The US Food and Drug Administration said Wednesday that new production of Johnson & Johnson’s COVID-19 vaccine remains paused at the Emergent BioSolutions facility where millions of potential doses were contaminated, and the agency and the company are working through a list of potential quality issues.
The FDA’s inspection of Emergent’s Bayview facility in Baltimore ended Tuesday and a newly released document details issues that could affect quality during manufacturing — including incomplete investigations into cross-contamination, written procedures that weren’t followed, poorly maintained facilities and a lack of employee training.
New production was halted at the FDA’s request, Dr. Janet Woodcock, acting FDA commissioner, and Dr. Peter Marks, director of the FDA’s Center for Biologics Evaluation and Research, said in a joint statement released on Wednesday.
“For the vaccines already manufactured, the products will undergo additional testing and will be thoroughly evaluated to ensure their quality before any potential distribution,” Woodcock and Marks said. “We will not allow the release of any product until we feel confident that it meets our expectations for quality.”
New details about potential quality issues
The Emergent plant had been making coronavirus vaccines under contract for both Johnson & Johnson and AstraZeneca. In March, a batch of Johnson & Johnson “drug product” — which could have made 15 million doses of the vaccine — failed quality control and was taken out of production.
In the new report, the FDA says Emergent has not thoroughly investigated cross-contamination of a viral vaccine drug substance batch, and there was not a thorough review of how people moved in and around the facility as a potential source of contamination.
“There is no assurance that other batches have not been subject to cross-contamination,” the report says.
Based on security camera footage and direct observation, the FDA report says written procedures to prevent cross-contamination aren’t followed during production or documented. Components and product containers were not handled or stored in a way to prevent contamination; written procedures to assure drug substances are manufactured at the appropriate quality, strength and purity “are inadequate”; and employees weren’t properly trained.
The building used to manufacture the vaccine drug substance wasn’t a suitable size or design to facilitate cleaning and proper operations, and equipment used “is not of adequate size” to operate as intended, the report says.
Additionally, the FDA’s inspection document notes peeling paint, unsealed bags of medical waste, residue on walls and damaged floors and rough surfaces that “do not allow for adequate cleaning and sanitization.”
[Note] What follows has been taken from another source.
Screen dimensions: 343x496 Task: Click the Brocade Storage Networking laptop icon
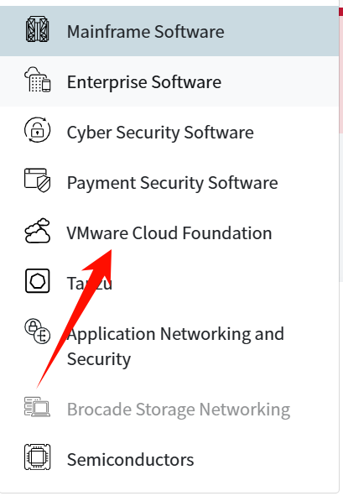[x=37, y=407]
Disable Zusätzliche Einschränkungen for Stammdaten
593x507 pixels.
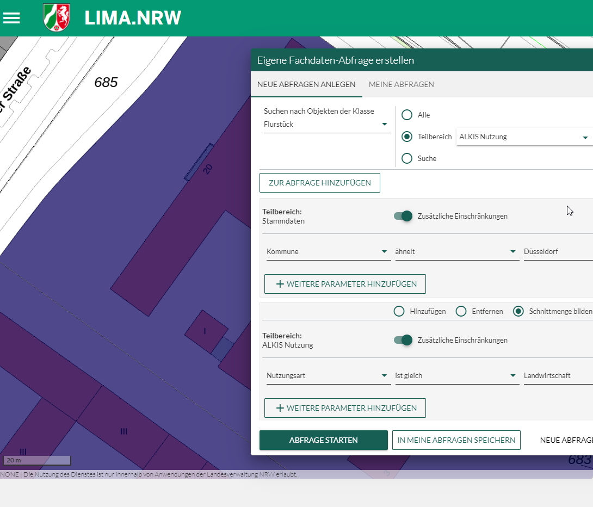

In a statement, Emergent said it is “committed to working with the FDA and Johnson & Johnson to quickly resolve the issues identified.”
J&J pursuing authorization for Emergent plant
There have already been changes to reduce risk of contamination at the Baltimore plant.
Early this month, the federal government told AstraZeneca it must move its vaccine production elsewhere. The AstraZeneca COVID-19 vaccine is not yet authorized for emergency use in the United States.
Johnson & Johnson was also told to fully take over production of the vaccine at the Emergent plant. The independent manufacturing company does not yet have FDA authorization to manufacture or distribute any of Johnson & Johnson’s vaccine or components and no vaccine manufactured at the plant has been distributed for use in the United States.
On Wednesday, Johnson & Johnson said it will “redouble” efforts to secure an emergency use authorization for the COVID-19 vaccine drug substance manufactured at Emergent’s Bayview campus.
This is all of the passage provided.